◆ Textauszug:

+ + + + +

Der Antragsteller hat beantragt, die Eigentümerbeschlüsse für ungültig zu erklären, weil Kosten der Betriebsgesellschaft, wie zum Beispiel die Miete und die Reinigung für die Rezeption und das Hallenbad, auch auf die Wohnungseigentümer umgelegt worden sind, die nicht der Betriebsgesellschaft angehören. Das Amtsgericht hat mit Beschluss vom 16.4.1998 den Antrag abgewiesen. Das Landgericht hat am 2.1.2001 auf die sofortige Beschwerde des Antragstellers den Beschluss des Amtsgerichts aufgehoben und die Eigentümerbeschlüsse für ungültig erklärt. Hiergegen richtet sich die sofortige weitere Beschwerde der Antragsgegner.

II.

Das Rechtsmittel ist nicht begründet.

1. Das Landgericht hat ausgeführt:

Nach der Gemeinschaftsordnung sei zwar jeder Wohnungseigentümer verpflichtet, sein Appartement an die Betriebsgesellschaft zu vermieten. Aufgrund des abzuschließenden Mietvertrags seien aber beim vorliegen eines wichtigen Grundes fristlose Kündigungen möglich. Von dieser Möglichkeit hätten hier mehrere Wohnungseigentümer Gebrauch gemacht; ihnen dürften deshalb wie auch den nicht der Betriebsgesellschaft beigetretenen Wohnungseigentümern Kosten der Betriebsgesellschaft nicht auferlegt werden. Dies werde in den angefochtenen Eigentümerbeschlüssen jedoch nicht beachtet.

2. Die Entscheidung des Landgerichts hält der rechtlichen Nachprüfung stand.

a) Schreibt die Gemeinschaftsordnung wie hier die einheitliche Vermietung sowohl des gemeinschaftlichen Eigentums als auch sämtlicher Wohnungen an eine Betriebsgesellschaft vor, gelten die für die Verwaltung des gemeinschaftlichen Eigentums bestehenden Zuständigkeiten ausnahmsweise auch für das Sondereigentum, weil eine Trennung der beiden Bereiche nicht durchführbar ist; so können z.B. die Wohnungseigentümer über die Verteilung des Gesamtpachtzinses auf die einzelnen Wohnungseigentümer beschließen (BayObLG WuM 1991, 442). Fraglich ist aber, ob in eine Jahresabrechnung oder einen Wirtschaftsplan Abrechnungsposten eingestellt werden dürfen, die wie hier die Miet- und Reinigungskosten der nicht zur Wohnanlage gehörenden Rezeption und des Hallenbades nur die Betriebsgesellschaft, nicht aber die Wohnanlage als solche betreffen. Jedenfalls ist dies nicht zulässig, wenn nicht sämtliche Wohnungseigentümer auch Mitglieder der Betriebsgesellschaft sind. Dies ist hier nicht der Fall.

+ + + + +

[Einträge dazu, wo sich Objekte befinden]

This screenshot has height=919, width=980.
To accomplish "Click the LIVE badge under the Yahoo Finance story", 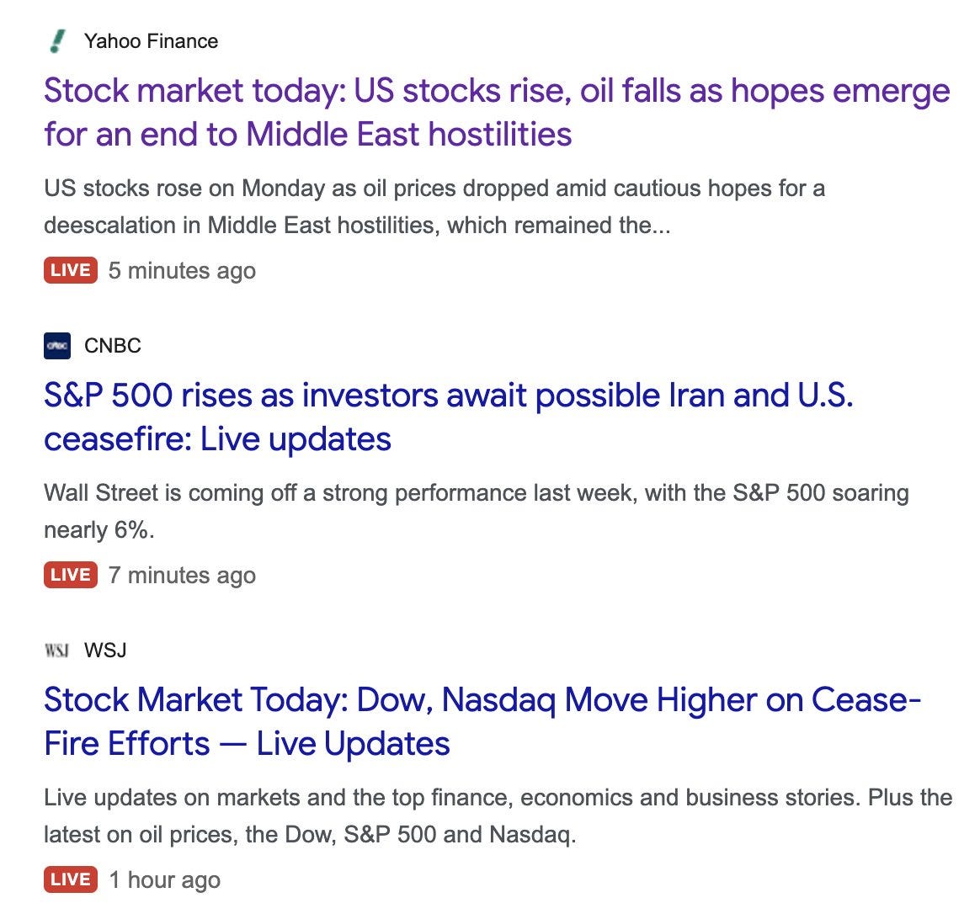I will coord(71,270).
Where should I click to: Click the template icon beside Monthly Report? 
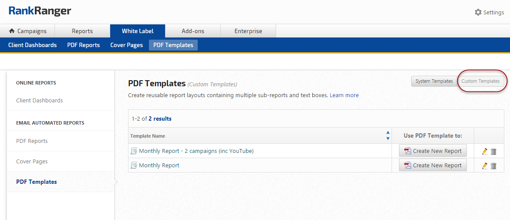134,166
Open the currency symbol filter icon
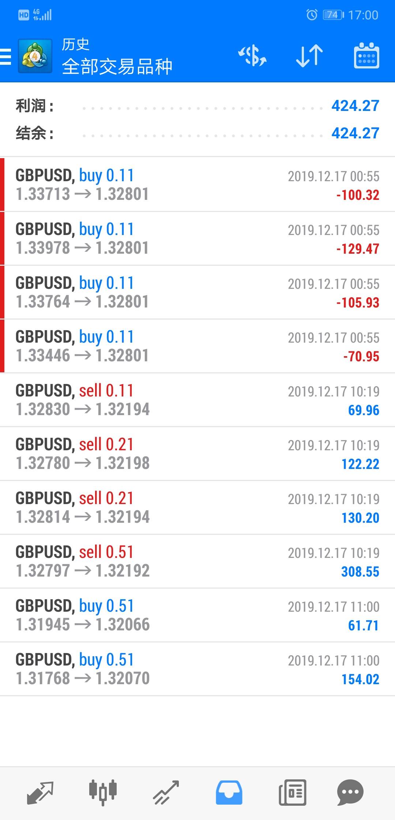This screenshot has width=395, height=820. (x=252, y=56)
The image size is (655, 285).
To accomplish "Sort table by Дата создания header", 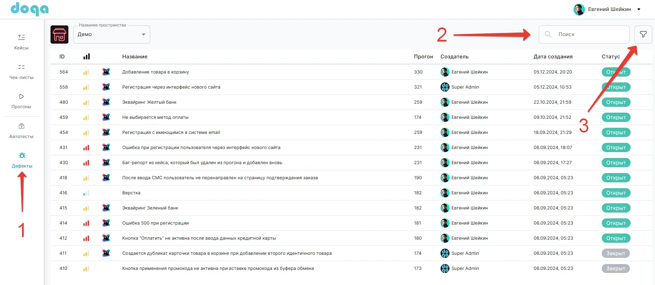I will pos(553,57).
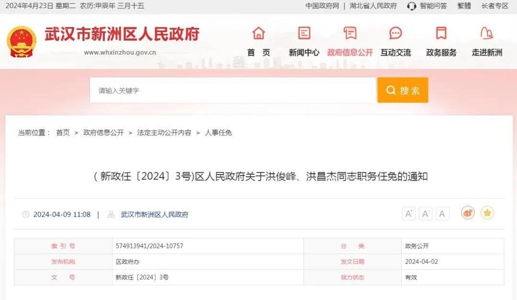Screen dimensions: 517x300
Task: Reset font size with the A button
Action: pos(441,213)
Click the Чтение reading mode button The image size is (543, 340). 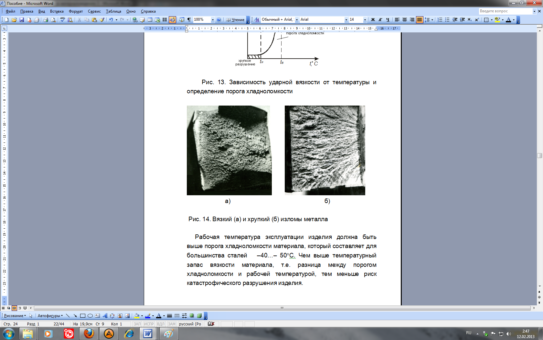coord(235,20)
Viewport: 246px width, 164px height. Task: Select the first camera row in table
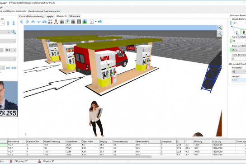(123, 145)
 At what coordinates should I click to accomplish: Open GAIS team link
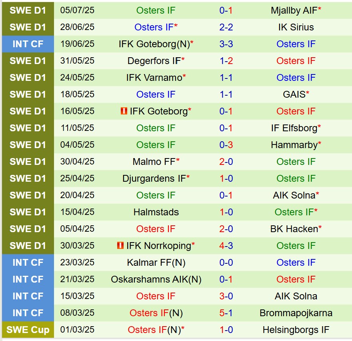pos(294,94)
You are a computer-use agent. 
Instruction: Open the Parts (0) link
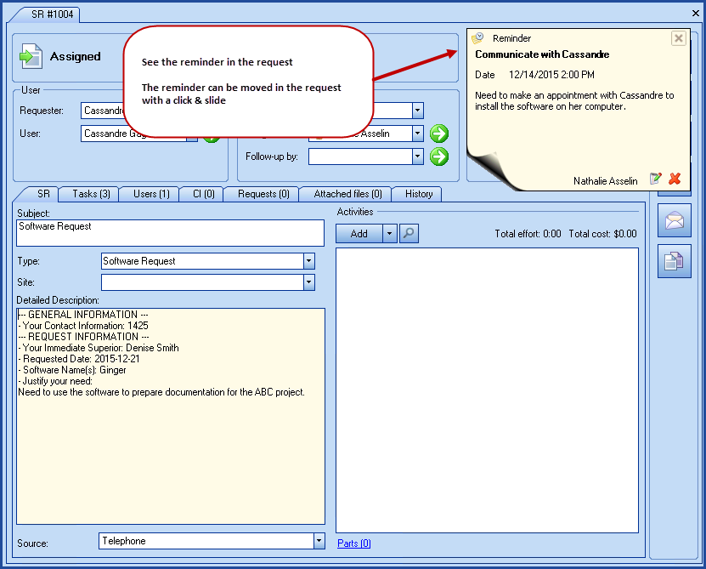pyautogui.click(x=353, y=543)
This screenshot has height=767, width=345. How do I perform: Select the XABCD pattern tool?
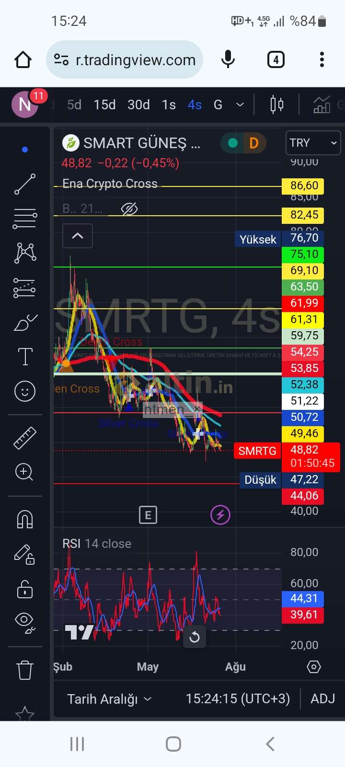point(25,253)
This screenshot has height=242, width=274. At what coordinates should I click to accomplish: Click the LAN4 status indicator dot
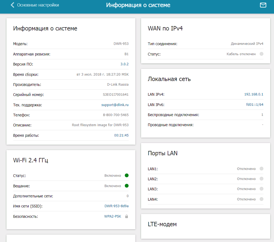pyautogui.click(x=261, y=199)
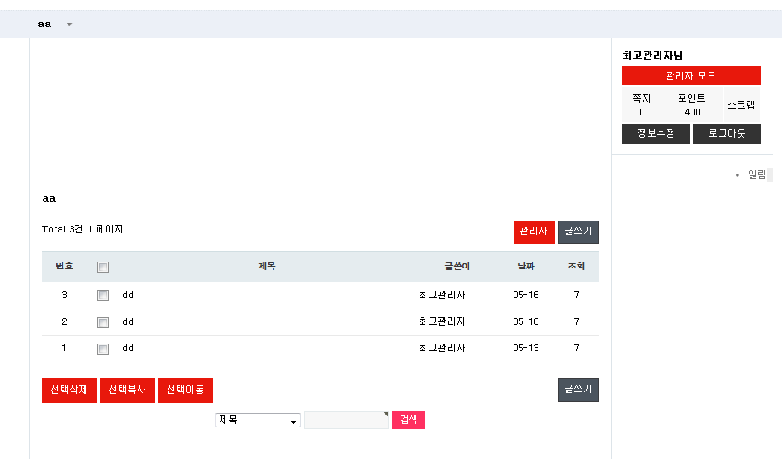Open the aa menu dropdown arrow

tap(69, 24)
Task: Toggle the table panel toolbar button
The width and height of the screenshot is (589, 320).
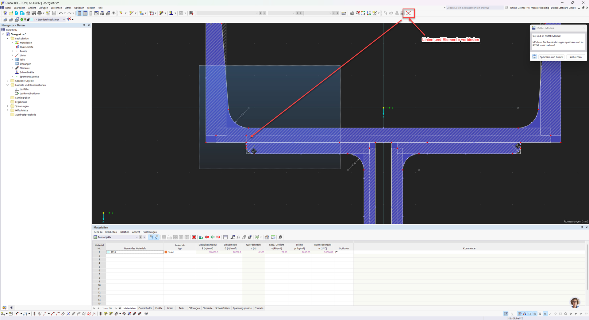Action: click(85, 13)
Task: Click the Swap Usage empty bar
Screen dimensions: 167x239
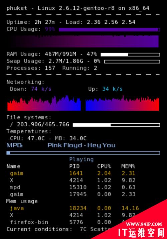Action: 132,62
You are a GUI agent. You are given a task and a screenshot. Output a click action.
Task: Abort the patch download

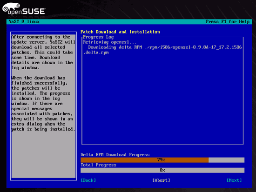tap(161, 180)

+ + + + +

◆ Aufgabenliste:
- 1) Geben Sie aus dem Textauszug zur Kostenumlage der Betriebsgesellschaft einen Abschnitt wörtlich wieder. Beginnen Sie bei den Worten "1. Das Landgericht" und hören Sie nach den Worten "rechtlichen Nachprüfung stand." auf.
- 2) Stellen Sie einen Teil der Datensätze ohne Leerzeilen als nummerierte Liste dar, beginnend mit der Zeile, die "You are a GUI" enthält, bis einschließlich zum Ende der Datensätze. Lassen Sie die Bilder dabei weg.
Die Datensätze stehen in keinem Zusammenhang mit dem Textauszug.

◆ Antworten je Aufgabe:
- 1)
1. Das Landgericht hat ausgeführt:

Nach der Gemeinschaftsordnung sei zwar jeder Wohnungseigentümer verpflichtet, sein Appartement an die Betriebsgesellschaft zu vermieten. Aufgrund des abzuschließenden Mietvertrags seien aber beim vorliegen eines wichtigen Grundes fristlose Kündigungen möglich. Von dieser Möglichkeit hätten hier mehrere Wohnungseigentümer Gebrauch gemacht; ihnen dürften deshalb wie auch den nicht der Betriebsgesellschaft beigetretenen Wohnungseigentümern Kosten der Betriebsgesellschaft nicht auferlegt werden. Dies werde in den angefochtenen Eigentümerbeschlüssen jedoch nicht beachtet.

2. Die Entscheidung des Landgerichts hält der rechtlichen Nachprüfung stand.

- 2)
1. You are a GUI agent. You are given a task and a screenshot. Output a click action.
2. Task: Abort the patch download
3. tap(161, 180)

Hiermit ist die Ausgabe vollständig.